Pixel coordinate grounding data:
*** Block opens ***

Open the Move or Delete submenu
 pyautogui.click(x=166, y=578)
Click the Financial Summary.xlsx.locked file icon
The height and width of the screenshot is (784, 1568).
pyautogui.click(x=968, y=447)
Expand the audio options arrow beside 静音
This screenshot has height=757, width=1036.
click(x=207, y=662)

*** Block closes ***

> [TASK] Output every line above so that it reads exactly as before.

> [PROBLEM SOLUTION]
Open the Move or Delete submenu
 pyautogui.click(x=166, y=578)
Click the Financial Summary.xlsx.locked file icon
The height and width of the screenshot is (784, 1568).
pyautogui.click(x=968, y=447)
Expand the audio options arrow beside 静音
This screenshot has height=757, width=1036.
click(x=207, y=662)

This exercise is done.